ABUJA, Nigeria (Morning Star News) – Suspected Islamic State West Africa Province (ISWAP) terrorists on Friday (Feb. 25) killed three Christians in an attack on northeast Nigeria’s Chibok area, residents say.
Besides the Christians killed in the attack on Kautikari village, Borno state, at about 5 p.m., a Church of the Brethren in Nigeria (EYN) worship building was destroyed, said area resident John Usman.
Another area resident, Hyeladi Buba, corroborated the report in an area where ISWAP, which broke off from the Islamic extremist rebel group Boko Haram in 2016, is still referred to as Boko Haram.
“Only God will deliver us in Chibok from these Boko Haram/ISWAP terrorists,” he said.
Yohanna Chiwar, another resident, identified one of the slain Christians as Bulama Wadir.
An Abubakar Shekau-led faction of Boko Haram in 2016 formally aligned with the Islamic State and changed its name to Islamic State West Africa Province (ISWAP), though many Nigerians still refer to the Shekau-led faction of ISWAP by its original name, Boko Haram. The Islamic State recognizes the ISWAP faction that broke away from Shekau as its cell in the region, according to the U.S. Commission on International Religious Freedom (USCIRF).
The predominantly Christian Kautikari community was also attacked in mid-January, when 24 Christian women and children were captured and taken into captivity, with 20 of them still held captive, sources said. The four others managed to escape in late January.
A worship auditorium of the local EYN congregation was also damaged in the January attack, residents said. The community lies on the fringes of Sambisa forest, a base of ISWAP terrorists.
Chibok leaders reported that their communities have been attacked more than 72 times since the 2014 kidnapping of 276 public high school girls in predominantly Christian Chibok. After eight years in which 57 girls escaped on their own and others were released, 110 of the girls remain in captivity, according a report released in late January by the Chibok Area Development Association.

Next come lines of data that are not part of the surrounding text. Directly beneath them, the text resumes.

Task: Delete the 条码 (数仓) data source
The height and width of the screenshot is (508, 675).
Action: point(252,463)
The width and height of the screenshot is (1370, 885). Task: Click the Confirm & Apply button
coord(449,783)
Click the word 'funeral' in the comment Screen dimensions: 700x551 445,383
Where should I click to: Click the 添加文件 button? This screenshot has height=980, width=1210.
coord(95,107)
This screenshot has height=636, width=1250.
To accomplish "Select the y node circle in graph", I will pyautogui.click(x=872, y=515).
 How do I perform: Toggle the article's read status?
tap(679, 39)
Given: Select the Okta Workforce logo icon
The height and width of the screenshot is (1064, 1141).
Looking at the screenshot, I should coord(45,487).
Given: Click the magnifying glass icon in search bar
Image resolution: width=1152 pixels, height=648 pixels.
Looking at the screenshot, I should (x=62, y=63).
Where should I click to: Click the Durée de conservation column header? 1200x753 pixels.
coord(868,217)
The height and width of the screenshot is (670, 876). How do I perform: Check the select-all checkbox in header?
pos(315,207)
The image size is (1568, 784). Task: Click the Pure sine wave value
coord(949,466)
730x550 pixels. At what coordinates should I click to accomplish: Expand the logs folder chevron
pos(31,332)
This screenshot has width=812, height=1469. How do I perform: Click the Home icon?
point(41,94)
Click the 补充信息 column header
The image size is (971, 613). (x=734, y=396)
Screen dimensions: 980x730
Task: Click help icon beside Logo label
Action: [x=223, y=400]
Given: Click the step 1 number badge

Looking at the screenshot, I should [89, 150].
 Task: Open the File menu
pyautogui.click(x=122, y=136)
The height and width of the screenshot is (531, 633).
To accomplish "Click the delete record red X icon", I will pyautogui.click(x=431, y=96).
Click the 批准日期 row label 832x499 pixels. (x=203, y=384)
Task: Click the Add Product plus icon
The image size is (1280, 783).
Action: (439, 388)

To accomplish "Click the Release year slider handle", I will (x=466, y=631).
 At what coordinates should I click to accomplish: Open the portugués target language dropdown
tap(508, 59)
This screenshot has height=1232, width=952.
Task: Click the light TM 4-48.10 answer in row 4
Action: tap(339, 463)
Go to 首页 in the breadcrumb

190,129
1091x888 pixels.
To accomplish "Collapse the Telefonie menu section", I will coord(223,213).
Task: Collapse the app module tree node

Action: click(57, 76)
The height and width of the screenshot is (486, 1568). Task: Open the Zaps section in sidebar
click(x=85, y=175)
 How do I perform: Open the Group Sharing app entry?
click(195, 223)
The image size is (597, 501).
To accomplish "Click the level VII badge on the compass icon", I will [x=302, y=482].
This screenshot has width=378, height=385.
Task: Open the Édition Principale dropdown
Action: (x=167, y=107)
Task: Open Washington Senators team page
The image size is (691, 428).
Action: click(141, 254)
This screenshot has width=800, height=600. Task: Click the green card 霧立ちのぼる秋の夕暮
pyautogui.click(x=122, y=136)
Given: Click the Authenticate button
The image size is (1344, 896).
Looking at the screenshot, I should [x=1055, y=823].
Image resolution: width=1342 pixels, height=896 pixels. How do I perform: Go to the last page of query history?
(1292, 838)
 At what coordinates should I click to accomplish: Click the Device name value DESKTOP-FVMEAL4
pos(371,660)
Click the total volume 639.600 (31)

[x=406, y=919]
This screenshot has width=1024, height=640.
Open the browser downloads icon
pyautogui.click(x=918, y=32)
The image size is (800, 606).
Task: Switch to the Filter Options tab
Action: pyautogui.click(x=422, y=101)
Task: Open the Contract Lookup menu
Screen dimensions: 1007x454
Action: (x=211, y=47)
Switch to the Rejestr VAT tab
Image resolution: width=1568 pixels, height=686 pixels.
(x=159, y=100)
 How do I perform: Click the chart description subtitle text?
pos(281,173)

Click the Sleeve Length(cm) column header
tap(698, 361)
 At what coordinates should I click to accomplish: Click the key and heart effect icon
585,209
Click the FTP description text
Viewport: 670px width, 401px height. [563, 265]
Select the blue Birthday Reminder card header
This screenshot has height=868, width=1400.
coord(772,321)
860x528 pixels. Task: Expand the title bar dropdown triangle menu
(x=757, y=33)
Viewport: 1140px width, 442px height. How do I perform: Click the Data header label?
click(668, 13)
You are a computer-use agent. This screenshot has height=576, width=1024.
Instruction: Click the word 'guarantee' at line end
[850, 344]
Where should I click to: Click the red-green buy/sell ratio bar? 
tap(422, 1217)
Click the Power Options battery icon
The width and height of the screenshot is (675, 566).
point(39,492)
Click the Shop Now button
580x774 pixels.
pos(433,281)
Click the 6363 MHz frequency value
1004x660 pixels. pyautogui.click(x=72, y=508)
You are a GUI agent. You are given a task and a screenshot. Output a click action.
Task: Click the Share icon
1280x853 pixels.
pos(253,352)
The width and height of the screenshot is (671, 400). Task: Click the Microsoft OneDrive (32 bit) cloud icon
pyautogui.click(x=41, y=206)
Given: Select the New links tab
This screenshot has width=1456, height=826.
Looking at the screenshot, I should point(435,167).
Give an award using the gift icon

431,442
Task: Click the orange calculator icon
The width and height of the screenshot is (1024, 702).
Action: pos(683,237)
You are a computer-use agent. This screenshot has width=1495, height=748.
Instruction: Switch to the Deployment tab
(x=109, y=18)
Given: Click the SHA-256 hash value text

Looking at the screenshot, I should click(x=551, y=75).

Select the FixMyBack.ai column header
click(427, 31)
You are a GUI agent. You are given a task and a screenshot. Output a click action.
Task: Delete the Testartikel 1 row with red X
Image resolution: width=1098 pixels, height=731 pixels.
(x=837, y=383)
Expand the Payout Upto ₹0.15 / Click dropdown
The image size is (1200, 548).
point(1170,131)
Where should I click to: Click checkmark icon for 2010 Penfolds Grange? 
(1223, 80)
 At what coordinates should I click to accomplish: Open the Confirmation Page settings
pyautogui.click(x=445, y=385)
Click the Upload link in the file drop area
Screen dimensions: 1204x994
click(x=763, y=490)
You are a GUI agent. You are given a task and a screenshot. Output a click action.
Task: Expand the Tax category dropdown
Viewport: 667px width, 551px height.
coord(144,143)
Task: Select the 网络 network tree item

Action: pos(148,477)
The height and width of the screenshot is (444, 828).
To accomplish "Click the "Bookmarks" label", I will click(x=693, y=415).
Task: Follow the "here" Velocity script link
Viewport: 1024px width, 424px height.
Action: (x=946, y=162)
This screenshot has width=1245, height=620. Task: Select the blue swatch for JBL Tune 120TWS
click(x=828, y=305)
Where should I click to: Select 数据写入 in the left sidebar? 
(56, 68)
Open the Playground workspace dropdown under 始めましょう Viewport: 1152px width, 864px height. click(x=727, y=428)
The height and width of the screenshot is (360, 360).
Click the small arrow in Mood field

The report shows that at least 407 Christians have been killed in 72 attacks since 2012 in the area by Boko Haram or ISWAP rebels who seek to impose sharia (Islamic law) throughout Nigeria.
Dauda Ndirpaya Iliya, national president of the Chibok (Kibaku) Area Development Association (KADA), said at a press conference in Abuja that, aside from the 276 Chibok girls taken into captivity in 2014, Islamic extremist terrorists have kidnapped at least 332 Christians and destroyed more than 20 Christian worship centers.
“Save the Chibok community, an ethnic nationality, from total annihilation by the Boko Haram terrorists,” Iliya said. “The parents and the communities not only in Chibok have continued to be subjected to persistent and sustained attacks, killings, abductions, maiming, arsons and other myriads of criminality without adequate government protection. Chibok has been for all intents and purposes abandoned to its own devices by all layers of government in Nigeria.”
Since 2012, untold numbers of homes, businesses, grain storehouses have been destroyed, he said.
The escalation in attacks from late 2018 to the present is alarming, he said. Kautikari, the second largest town in the Chibok area, was also attacked on Jan. 14, with five girls abducted, three persons killed and many houses and church buildings set aflame, he said.
“In sustaining their carnage, Piyemi, another big town in Chibok area, was attacked on Jan. 20 with 19 persons (mostly girls) abducted and one person, the vigilante leader, beheaded,” Iliya said. “The town was practically razed down, and virtually all the recently harvested agricultural produce completely burnt down and/or looted.”
Chibok is a mainly agrarian community, and the whole year’s harvests have been lost to sustained and targeted attacks, raising serious food security concerns, he said.
Iliya called on authorities to rescue the remaining 110 girls abducted in 2014 and others subsequently kidnapped.
“We also request the federal government to order deployment of more military personnel as well as better arms to Chibok to halt the continuous attacks on the community,” he said.
Nigeria led the world in Christians killed for their faith last year (Oct. 1, 2020 to Sept. 30, 2021) at 4,650, up from 3,530 the previous year, according to Open Doors’ 2022 World Watch List report. The number of kidnapped Christians was also highest in Nigeria, at more than 2,500, up from 990 the previous year, according to the WWL report.
Nigeria trailed only China in the number of churches attacked, with 470 cases, according to the report.
In the 2022 World Watch List of the countries where it is most difficult to be a Christian, Nigeria jumped to seventh place, its highest ranking ever, from No. 9 the previous year.